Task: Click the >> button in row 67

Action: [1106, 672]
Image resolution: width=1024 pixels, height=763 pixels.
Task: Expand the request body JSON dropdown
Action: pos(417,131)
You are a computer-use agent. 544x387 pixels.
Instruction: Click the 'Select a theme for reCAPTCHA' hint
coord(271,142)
▬▬▬
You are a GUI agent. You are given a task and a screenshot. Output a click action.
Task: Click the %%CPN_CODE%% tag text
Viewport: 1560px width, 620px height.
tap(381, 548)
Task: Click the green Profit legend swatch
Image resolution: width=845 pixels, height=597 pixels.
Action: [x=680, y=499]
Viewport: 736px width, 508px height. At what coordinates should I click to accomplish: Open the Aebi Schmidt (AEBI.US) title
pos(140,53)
▬▬▬
• **Task goal**
When a line in the listing above holds the word "agent", copy it.

• **Final answer**
You are a computer-use agent. 544x387 pixels.
You are a GUI agent. You are given a task and a screenshot. Output a click action.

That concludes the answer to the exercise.